Whether for individual or organisation-wide use, the basic principles are similar, but the emphasis and actual measurements are different.

Note also that terminology is evolving. Some organisations prefer the term "scorecard" as an indicator of overall performance. In the last 10 years or so, the term "Balanced Scorecard" has gained momentum, as organisations attempt to widen the scope of their performance measurement in order to reflect changing community expectations and the more complex environments they have to operate in.

The principles of KPIs
The principles of SMARTA (Specific, Measurable, Agreed to, Realistic, Timely and Aligned) must underpin the KPIs. More specifically, they need to meet the following criteria:

  • The measurement must make a difference, that is, it must be crucial to the business strategy and mission and reflect the strategy/mission.
  • There must be an identifiable cause-and-effect relationship between actions and the measurement.
  • They need to provide positive reinforcement for desired behaviour.
  • Behaviour must be changed in a desired way.
  • They need to make it clear to employees what they have to do in terms of performance to be "successful".
  • They have to clearly distinguish between effective performance and ineffective performance.
  • They must be quantifiable to a large extent, that is based on behaviour and events that can be observed and documented, and which are job-related. They should also provide ongoing feedback on standard of performance.
  • Employees must clearly understand the KPIs, which need to have an unambiguous meaning. Also, consultation is more likely to result in KPIs that are relevant and valid.
  • Employees must have a significant degree of control over achievement of the KPI.
  • KPIs should have an appropriate time frame (see further discussion below).
  • They should take into account both internal capabilities and external environmental influences.
  • There needs to be alignment between individual and organisational KPIs.
  • The process should be continuous, with ongoing feedback and learning.
  • All areas of the business must be accountable.
Importance of balance
There are many examples of measurements that failed because they inadvertently rewarded inappropriate behaviour.

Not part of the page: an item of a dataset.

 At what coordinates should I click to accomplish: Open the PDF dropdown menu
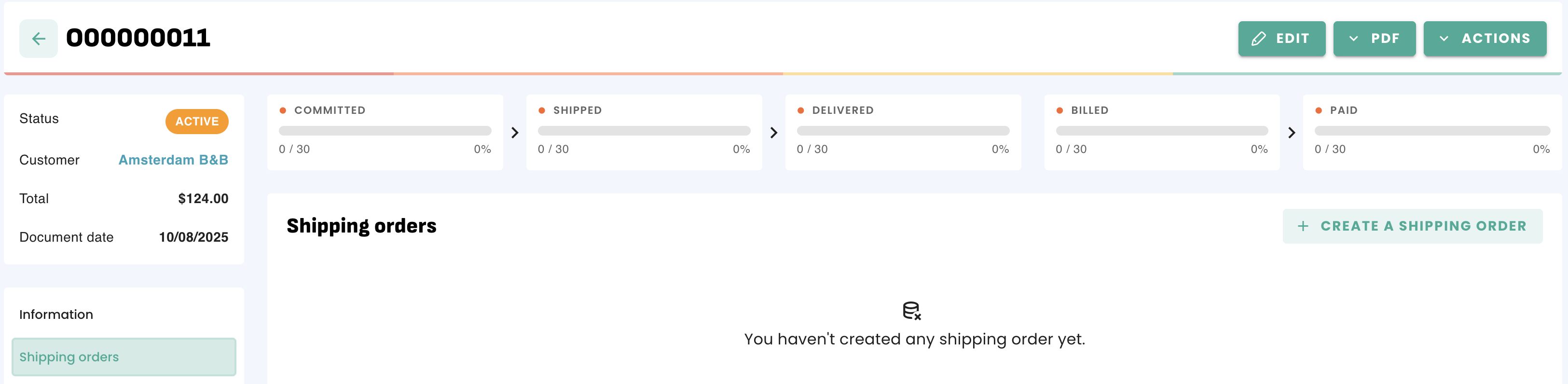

A car dealership that rewarded its service department for controlling costs might discover later that it had done so by refusing to accept customers" legitimate warranty claims, using dodgy parts or encouraging mechanics to take short-cuts with repairs. Later on, after the measurement period is over and the staff have spent their bonuses, disgruntled customers take their cars to other dealers or trade them in on rival makes.

The cost savings are then trivial compared to the loss of customers and damage to the dealer"s reputation. Similarly, if governments apply pressure on their public transport authorities to "just make the trains run on time", the authorities will focus on that measurement only and overlook issues such as safety and passenger needs.

These examples illustrate the importance of a "balanced" range of KPIs. Cost control and meeting deadlines are valid and worthy measurements, but only in conjunction with other measures that collectively take the full range of relevant issues into account – safety, customer satisfaction, employee satisfaction, legal compliance, etc.

Types of KPIs
Continuing with the theme of "balance", the authors of the pioneering book The Balanced Scorecard: Translating Strategy Into Action, Robert Kaplan and David Norton, recommend that the range of measurements chosen should include a mixture of the following:

  • financial and non-financial measures
  • short-term and long-term indicators
  • performance drivers (future-oriented) and outcomes (past-oriented)
  • quantitative and qualitative measures
  • "lead" and "lag" indicators
Financial, quantitative and "lag" measurements are the traditional, most widely-used measurements. While indicating current and past performance, they are not necessarily good at predicting what will happen in the future, and on their own may lead to inappropriate, short-term behaviour being rewarded, as the above examples show. They still have a role to play, and their "actual result" status gives them credibility with many people, but on their own will not provide an accurate overall picture – hence the need for a balance.
Range of indicators to include …
Kaplan and Norton also argue that the range of indicators should include examples from each of the following:
  • financial measures – including profitability, return on investment, revenue growth and mix, cost control, productivity, asset use, investment strategy
  • customer perceptions – market share, customer acquisition and retention, customer satisfaction
  • internal business processes -- such as customer service, innovation, operational efficiency, quality, cycles, resource consumption
  • learning and growth – measures that allow the organisation to develop, change, improve, respond to changing circumstances, and remain sustainable. The main categories are employee capabilities/skills, retention, productivity, information systems capability, knowledge management, employee empowerment, motivation and values alignment
Some later commentators have recommended that the above list also include measures of "community perception", that is how well the organisation serves the general community in terms of corporate citizenship, environmental and social responsibility, etc.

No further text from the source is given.